Doerr, in a meeting with Berenguer, informed Ossmann that he was being suspended pending a decision on how the station would handle the situation. Doerr then met with then-general manager Lyle Banks and they chose to recommend Ossmann’s termination due to his pattern of policy violations.
In his deposition, Doerr said this move was necessary to “maintain a safe workplace free from sexual harassment.” He sent the recommendation to Kandis Bock, vice president for human resources for Meredith at headquarters in Iowa and she approved it.
Larkins, the magistrate judge, disputed Ossmann claims of racial discrimination for being white, saying he provided no tangible proof. He also said Ossmann did not offer “sufficient evidence” that then CBS46 evening anchor Sharon Reed, who is Black, was treated more favorably despite asserting she treated some colleagues “disrespectfully by being abusive, berating them, screaming at them, and terrorizing them.”
Though the report cites several examples of Reed’s negative behavior, the judge said this does not compare to the fact Ossmann’s “behavior involved unwanted sexual advances.” Larkins wrote: “Courts have regularly highlighted that sexual impropriety is categorically different from other misconduct when it comes to comparator evidence in discrimination cases.”
And while Ossmann was replaced by a woman of color, Jennifer Valdez, as chief meteorologist, he could not dispute that Valdez was entirely qualified to take the job, Larkins wrote.

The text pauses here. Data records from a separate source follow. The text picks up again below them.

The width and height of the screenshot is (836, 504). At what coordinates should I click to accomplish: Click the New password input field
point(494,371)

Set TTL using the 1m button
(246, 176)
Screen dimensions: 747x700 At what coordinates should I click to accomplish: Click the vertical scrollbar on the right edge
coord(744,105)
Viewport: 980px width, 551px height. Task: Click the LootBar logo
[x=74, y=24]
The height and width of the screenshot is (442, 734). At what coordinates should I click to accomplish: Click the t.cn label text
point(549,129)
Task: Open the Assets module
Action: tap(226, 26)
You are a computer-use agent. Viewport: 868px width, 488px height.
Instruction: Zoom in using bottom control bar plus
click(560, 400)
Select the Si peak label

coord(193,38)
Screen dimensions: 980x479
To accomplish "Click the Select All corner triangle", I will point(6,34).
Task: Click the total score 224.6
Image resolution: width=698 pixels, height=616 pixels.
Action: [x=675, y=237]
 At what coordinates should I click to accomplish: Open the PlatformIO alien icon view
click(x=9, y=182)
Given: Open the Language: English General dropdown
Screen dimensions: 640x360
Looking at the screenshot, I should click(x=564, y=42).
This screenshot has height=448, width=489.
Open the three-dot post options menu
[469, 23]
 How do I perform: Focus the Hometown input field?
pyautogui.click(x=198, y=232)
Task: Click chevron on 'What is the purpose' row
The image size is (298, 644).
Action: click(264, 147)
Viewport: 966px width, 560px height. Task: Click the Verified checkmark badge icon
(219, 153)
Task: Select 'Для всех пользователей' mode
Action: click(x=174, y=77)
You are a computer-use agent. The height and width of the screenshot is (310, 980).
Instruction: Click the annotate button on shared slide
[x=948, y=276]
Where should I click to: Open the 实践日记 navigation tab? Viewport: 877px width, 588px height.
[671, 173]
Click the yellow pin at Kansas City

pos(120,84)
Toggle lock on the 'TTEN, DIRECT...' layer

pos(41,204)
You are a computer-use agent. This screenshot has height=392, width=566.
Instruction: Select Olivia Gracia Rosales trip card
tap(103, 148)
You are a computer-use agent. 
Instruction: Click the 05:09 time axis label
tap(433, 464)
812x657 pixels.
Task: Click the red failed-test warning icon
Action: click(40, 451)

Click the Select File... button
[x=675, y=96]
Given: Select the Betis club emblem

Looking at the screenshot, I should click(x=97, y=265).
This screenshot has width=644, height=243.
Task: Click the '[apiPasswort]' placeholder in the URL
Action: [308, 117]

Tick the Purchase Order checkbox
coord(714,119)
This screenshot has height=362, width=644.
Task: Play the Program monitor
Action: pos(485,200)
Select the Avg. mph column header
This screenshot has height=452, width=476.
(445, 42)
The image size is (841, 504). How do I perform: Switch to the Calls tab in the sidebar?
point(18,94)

In conclusion, Larkins wrote, “Contrary to Plaintiff’s conclusory assertion, his ‘mosaic’ of evidence fails to establish that the reasons for his discharge were false, unlawful, or otherwise arbitrary or capricious, and the only argument he presents to avoid summary judgment is without substantive merit.”
Ossmann on Feb. 28 filed with the court specific objections to the magistrate judge’s recommendation. He claims that the Meredith HR person, Bock, had based her decision to fire him on an Equal Employment Opportunity Commission analysis of the CBS46 weather team and that this was discriminatory because he was the only white man among the meteorologists at the time. Larkins earlier had said Bock had merely accepted the recommendation from the Atlanta managers to fire Ossmann for cause.
Ossmann in the filing also objected to Larkin’s legal assessment that Ossmann’s efforts to change or advance his testimony in his favor after the fact as a “sham” to prop up his assertions of discrimination.
A Gray Television spokeswoman said the company does not comment on personnel issues like this. Jack Rosenerg, an attorney for Ossmann, declined to comment.
Ossmann had a long career in Atlanta as a TV meteorologist, having previously worked at 11Alive (WXIA-TV) and WAGA-TV. He came to CBS46 in 2012 as a part-time meteorologist and became chief meteorologist in 2017.